好きなこと&役に立つことでパラレルキャリアが充実

中学から続けているスポーツを活かして

 さくらインターネット株式会社で、カスタマーサポートの部署にいます。ホスティングサービスや、手続き系サポートの管理をしています。今は、業務改善のウェイトが大きくて、お客様へのご案内メールのテンプレート作りや修正、WEBの内容修正などを、お客様からいただいた意見をもとに、案を出しながら行っています。

 パラレルキャリアでは、卓球の審判員をやっています。国際審判員資格も取得し、海外の大会でも審判ができるようになりました。

開幕戦に参加してテレビに出たことも

 弊社には、連続有給休暇制度があるので、それをたくさん使わせてもらっています。私の地元の大阪では、最近大会が多くなってきたので、月に4〜5回は活動をしていると思います。パラレルキャリアの活動は、主に休日が中心ですが、有給をいただいて活動することもあります。

元データ.

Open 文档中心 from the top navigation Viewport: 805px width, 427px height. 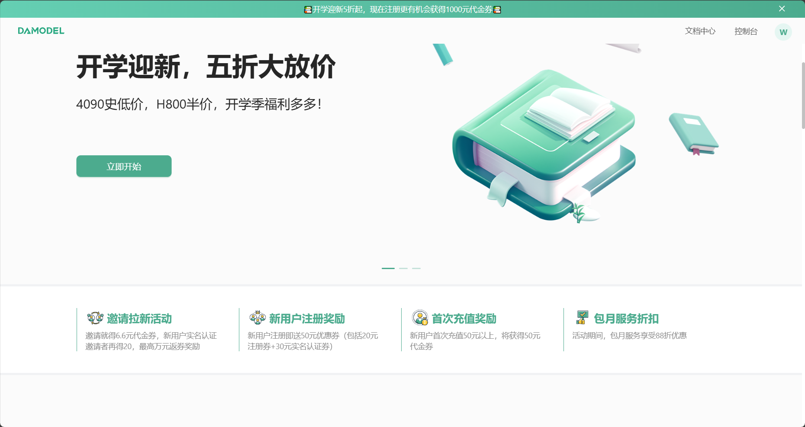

設問一覧.
1/ 卓球審判のパラレルキャリアについての本文から、「中学から続けているスポーツを活かして」を含む語句で始まり「案を出しながら行っています。」で終わる部分を書き写してもらえますか？
2/ 卓球審判のパラレルキャリアについての本文を、最後の文の後から続けて書いてもらえますか？

設問別解答.
1/
中学から続けているスポーツを活かして

 さくらインターネット株式会社で、カスタマーサポートの部署にいます。ホスティングサービスや、手続き系サポートの管理をしています。今は、業務改善のウェイトが大きくて、お客様へのご案内メールのテンプレート作りや修正、WEBの内容修正などを、お客様からいただいた意見をもとに、案を出しながら行っています。

2/
 卓球でも、サッカーのJリーグのように「Tリーグ」というプロリーグがあって、今年度の開幕戦が大阪だったので、午後から半休をいただいて、開幕戦の審判をしてきました。テレビ放映もしているので、知り合いからも「テレビに出てたね」と言われました(笑)。

平日に休める会社の理解に感謝

 卓球の審判員には、私のように本業が会社員という人がほとんどいません。毎年1月の全日本選手権では、全国から選ばれた審判員が沢山集まるんですが、定年退職された方や教職員の方が多く、現役の会社員は数人しかいないと思います。

 会社員だと、なかなか休みが取りづらい、というところに起因すると思います。そういった意味でも、私はすごいありがたい環境に置かせてもらっていると思っています。

 今、私が目指しているのは、国際審判員のさらにもう一つ上のオリンピックや世界大会で審判をすることですが、もし休日だけしか利用できなかったら、こんな大きな目標を持つことなんて思いもしなかったと思います。やはり平日に長い休みをいただいて、海外へ行くことが増えてしまいます。正直会社に応援してもらわなければパラレルキャリアは無理だったと思います。

パラレルキャリアを始めたきっかけ

 パラレルキャリアで卓球の審判員を始めようと思ったのは、二つ理由があります。

 一つは、ずっと卓球をやっていたので、自分が何か卓球に恩返しすることができないか?と思ったことです。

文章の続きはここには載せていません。